Records from a collection
┌────────

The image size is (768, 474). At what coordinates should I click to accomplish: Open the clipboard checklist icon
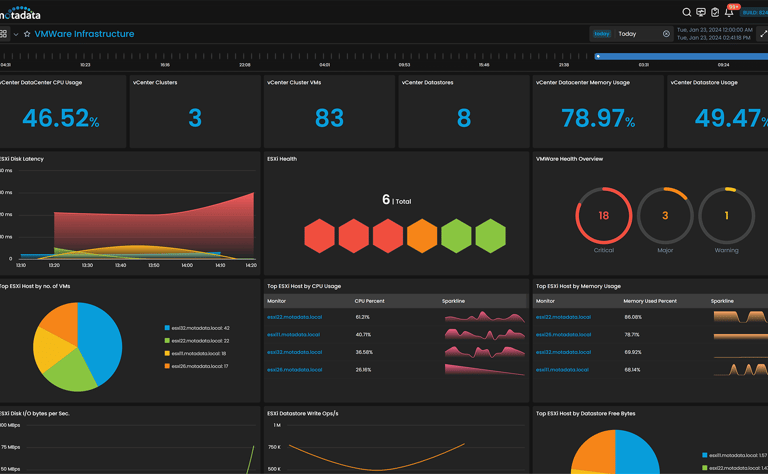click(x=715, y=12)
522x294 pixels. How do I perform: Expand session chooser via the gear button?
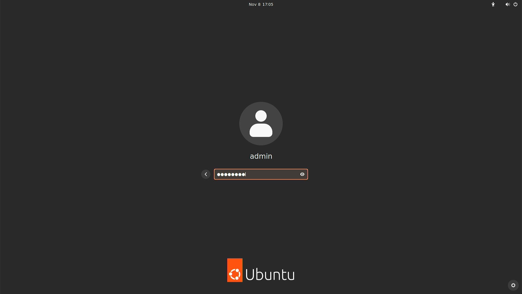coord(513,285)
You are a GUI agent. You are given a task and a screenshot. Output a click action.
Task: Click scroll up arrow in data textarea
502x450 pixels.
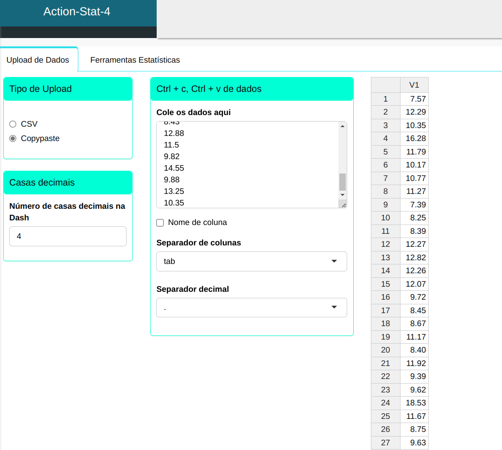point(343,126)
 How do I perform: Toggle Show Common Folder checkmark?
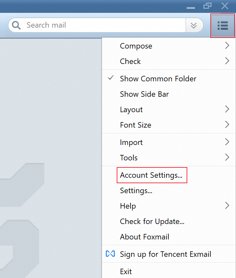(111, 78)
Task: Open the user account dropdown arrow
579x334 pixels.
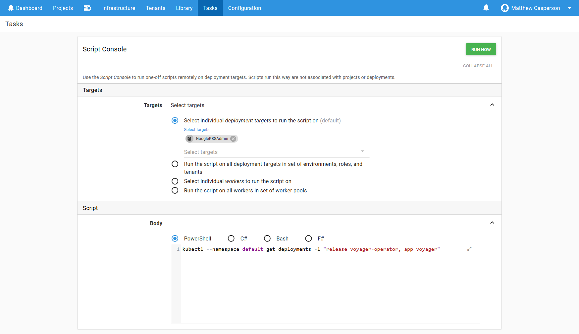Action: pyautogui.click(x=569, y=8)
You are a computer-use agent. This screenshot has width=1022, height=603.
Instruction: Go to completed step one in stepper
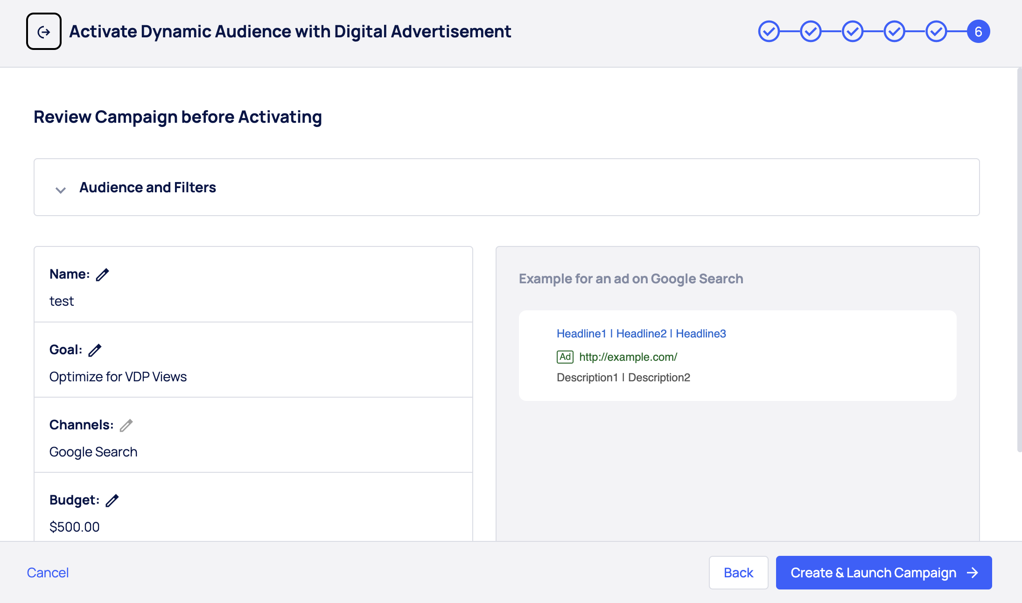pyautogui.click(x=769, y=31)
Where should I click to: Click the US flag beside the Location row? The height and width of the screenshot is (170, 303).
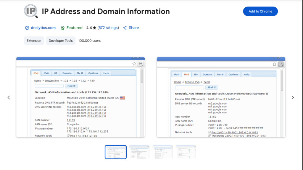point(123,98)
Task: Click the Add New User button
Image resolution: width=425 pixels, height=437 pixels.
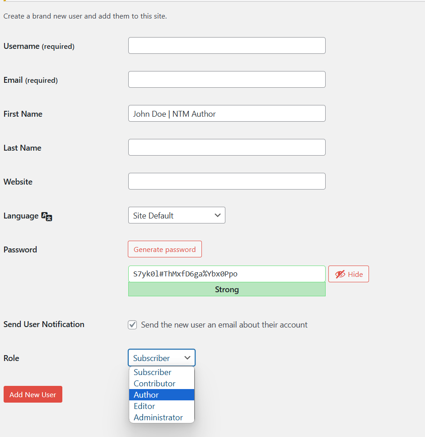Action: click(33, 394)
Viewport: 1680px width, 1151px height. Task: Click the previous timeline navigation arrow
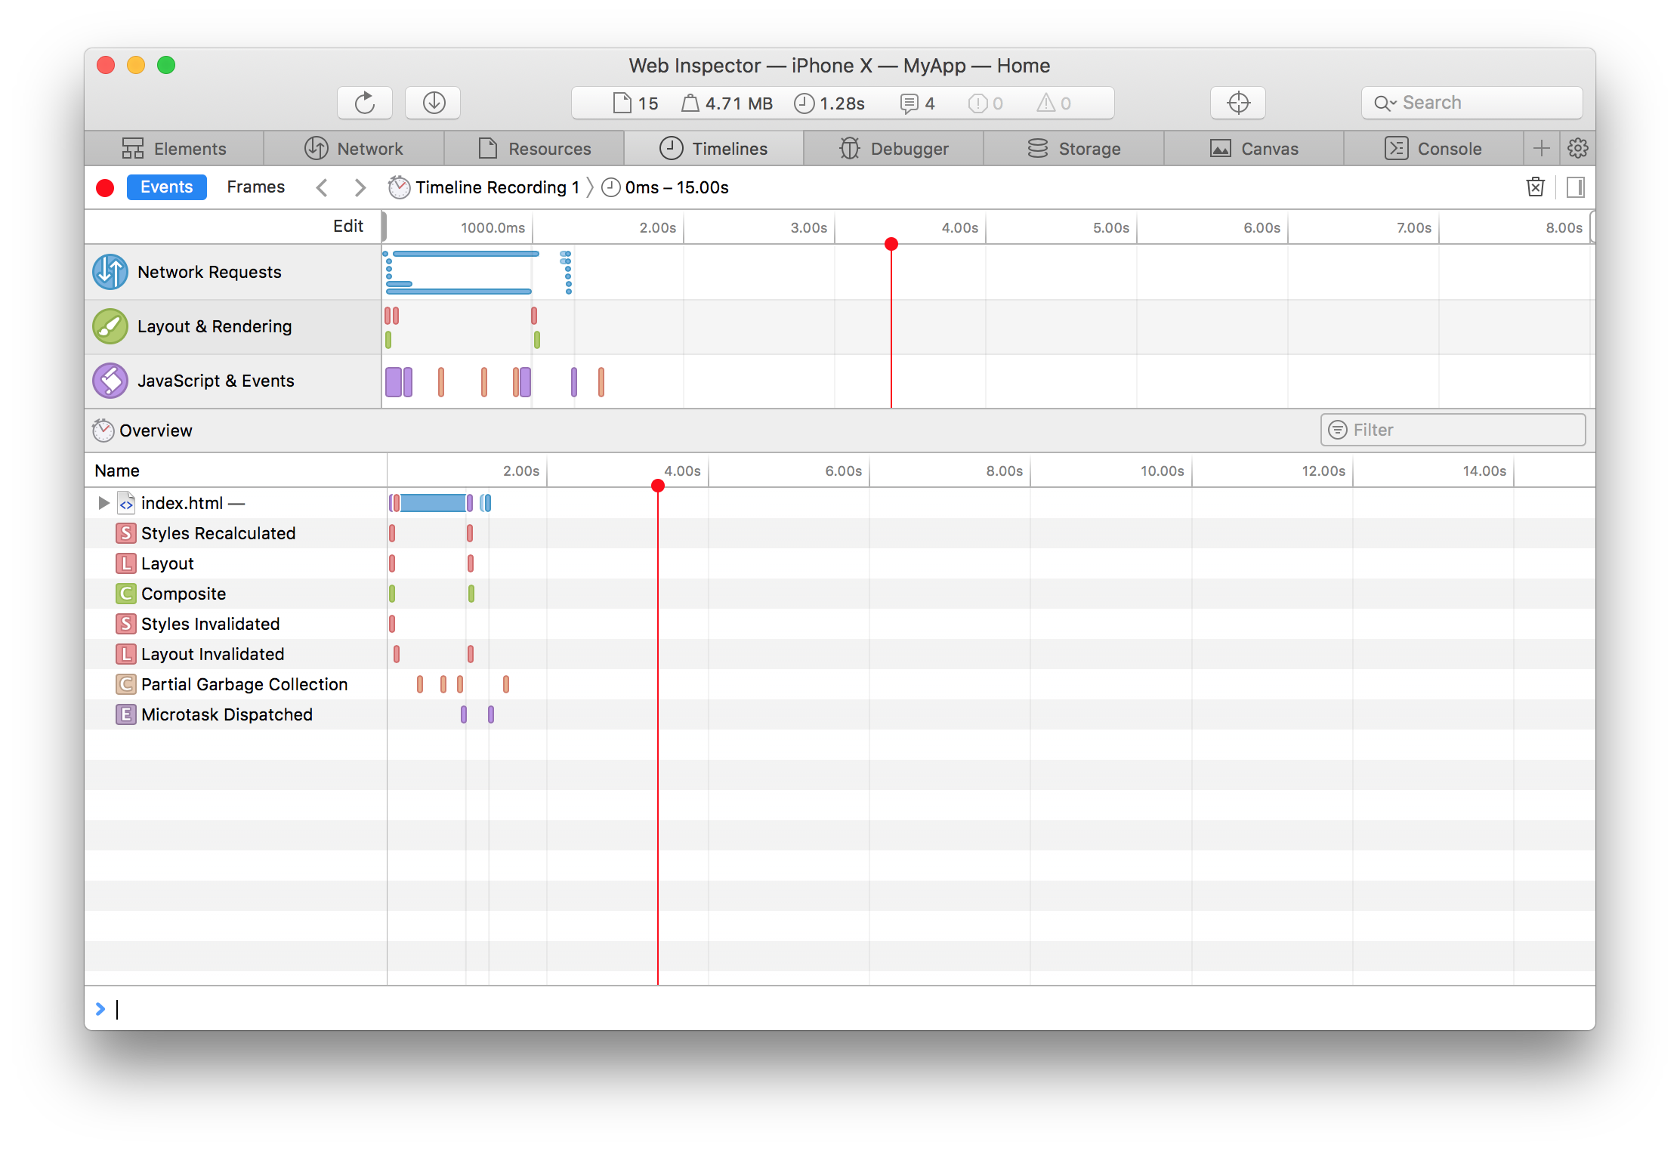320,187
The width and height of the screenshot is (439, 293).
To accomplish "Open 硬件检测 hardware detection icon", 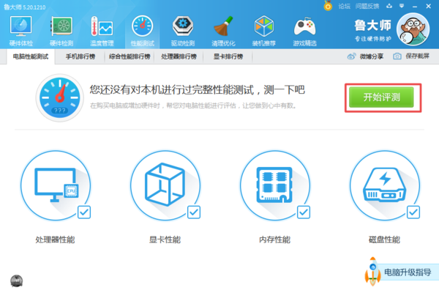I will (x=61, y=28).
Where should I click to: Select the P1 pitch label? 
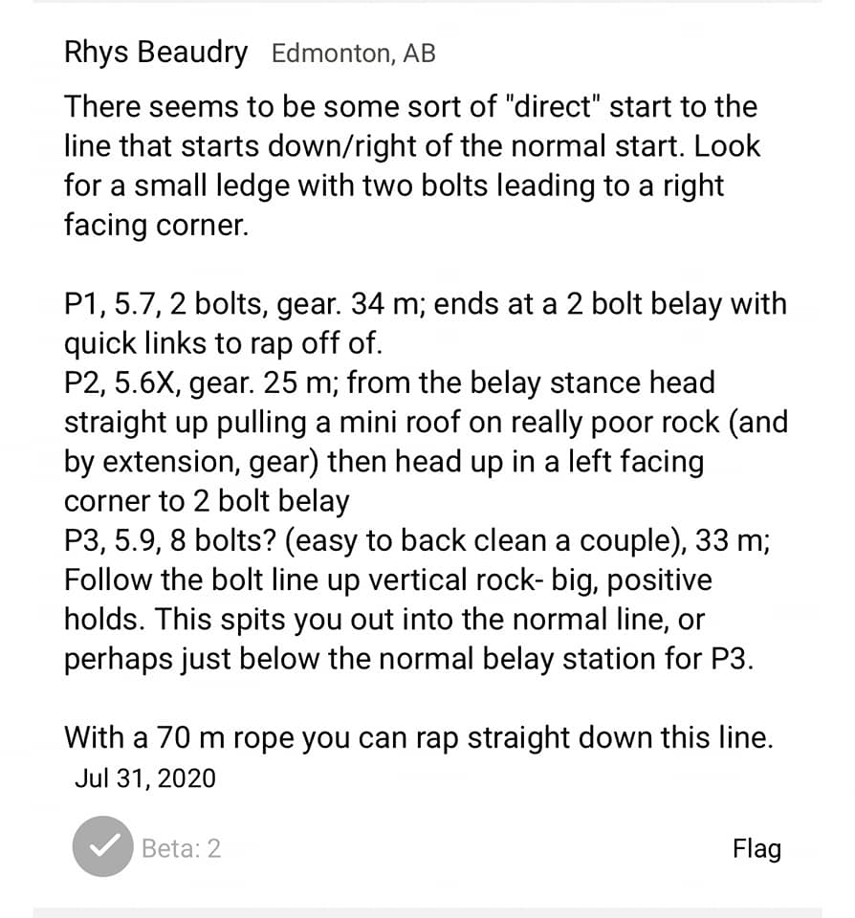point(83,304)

└────────

Pull out every line of the records above that contains the string "Where", matching case exactly.

● **ANSWER TO THE TASK**:
Where should I click to: Click the US flag beside the Location row? The height and width of the screenshot is (170, 303).
Where should I click to: Select the P1 pitch label? 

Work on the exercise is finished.